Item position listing

** Begin **

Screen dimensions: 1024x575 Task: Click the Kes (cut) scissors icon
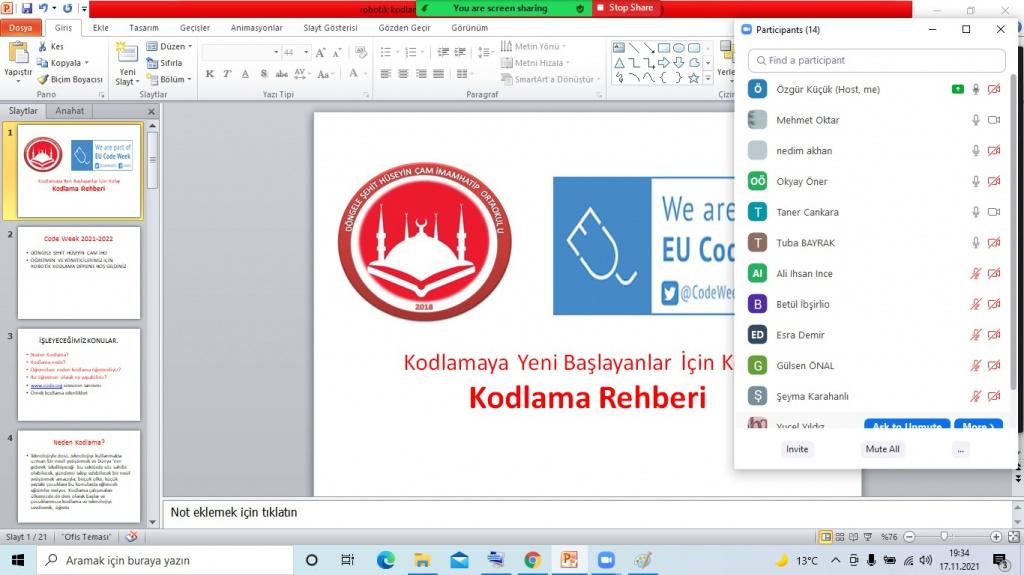click(x=42, y=47)
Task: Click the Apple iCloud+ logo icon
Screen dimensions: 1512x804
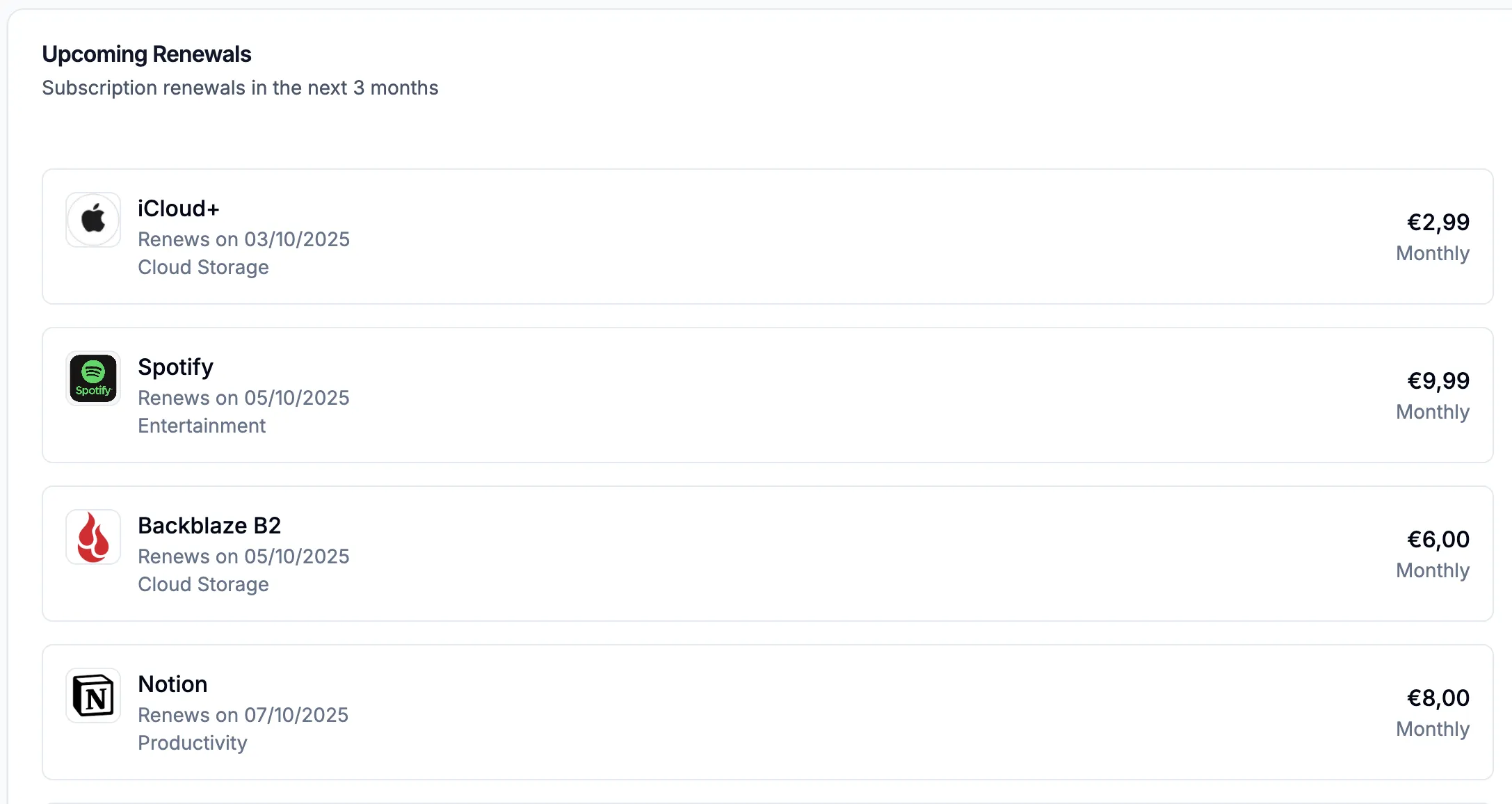Action: pos(93,220)
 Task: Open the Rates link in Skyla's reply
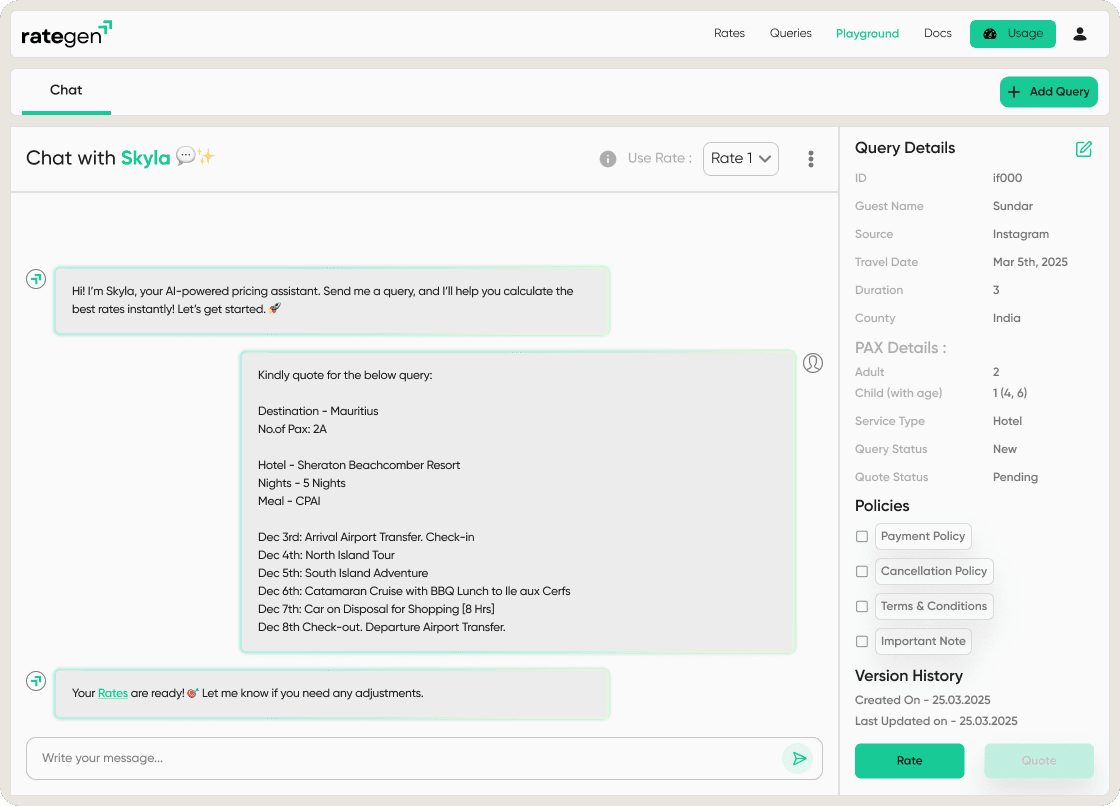[x=113, y=693]
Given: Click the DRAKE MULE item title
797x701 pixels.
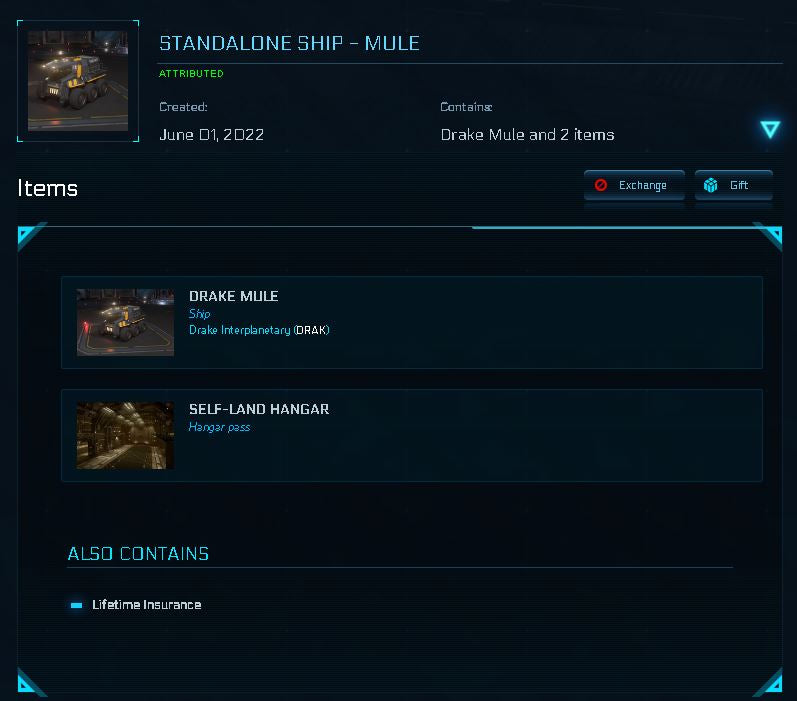Looking at the screenshot, I should pos(234,296).
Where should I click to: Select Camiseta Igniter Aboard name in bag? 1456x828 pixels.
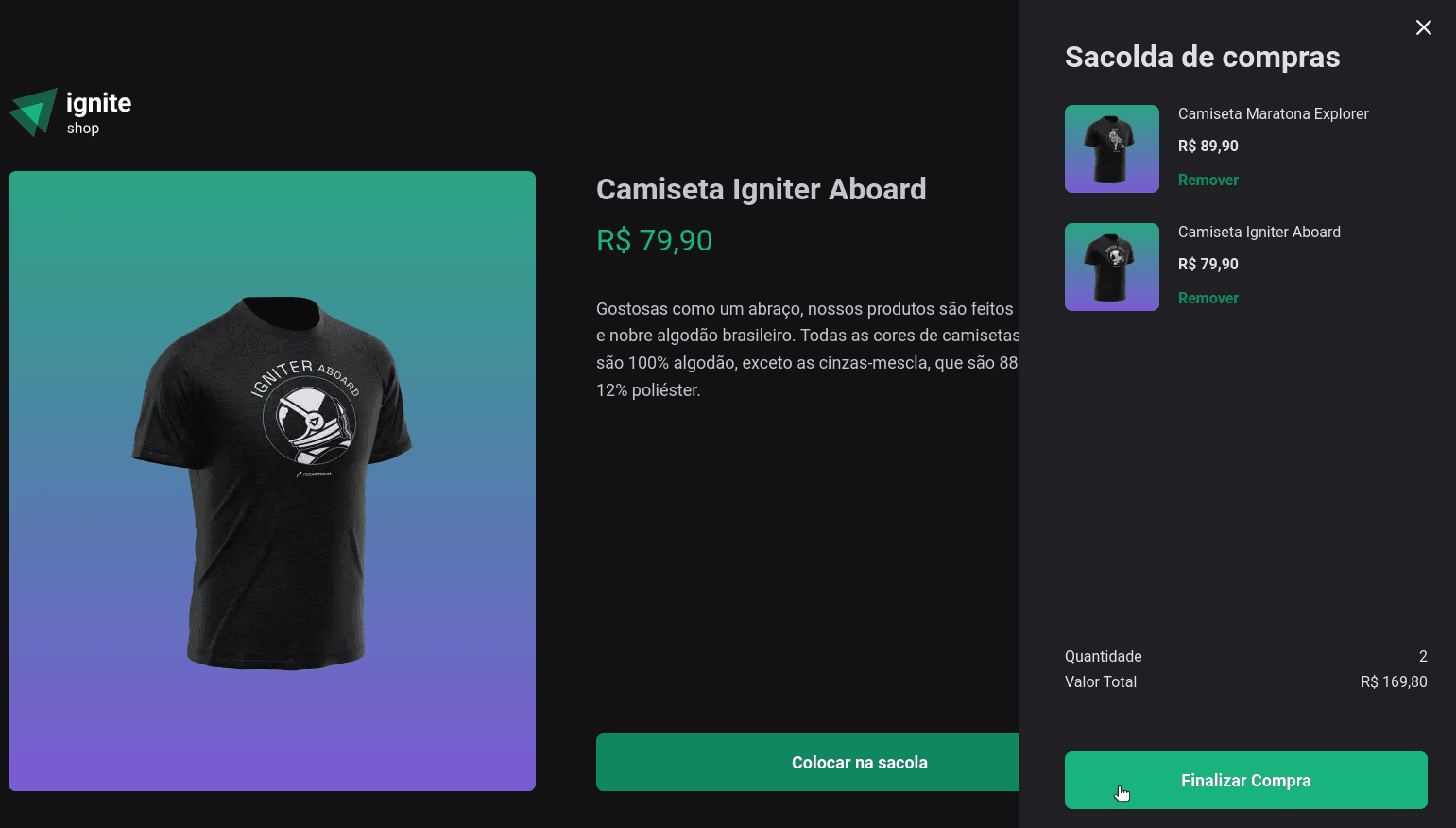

** End **

### Aim of the task:
Can you render the stretch of the listing from the line containing "Task: Open the Rates link in Skyla's reply" through its end as a JSON list of strings, one string per line, skipping blank lines and leaving the pictures out?

### Exercise solution:
[
  " Task: Open the Rates link in Skyla's reply",
  "[x=113, y=693]",
  "Given: Click the DRAKE MULE item title",
  "797x701 pixels.",
  "Looking at the screenshot, I should pos(234,296).",
  "Where should I click to: Select Camiseta Igniter Aboard name in bag? 1456x828 pixels."
]